What you need to do
Express each line of the records below as one string in a JSON list, skipping any blank lines.

Excerpt from a dataset
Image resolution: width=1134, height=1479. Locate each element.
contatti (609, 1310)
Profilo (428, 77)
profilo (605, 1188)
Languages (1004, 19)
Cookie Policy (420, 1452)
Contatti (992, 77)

The solution
[
  "Image resolution: width=1134, height=1479. Locate each element.",
  "contatti (609, 1310)",
  "Profilo (428, 77)",
  "profilo (605, 1188)",
  "Languages (1004, 19)",
  "Cookie Policy (420, 1452)",
  "Contatti (992, 77)"
]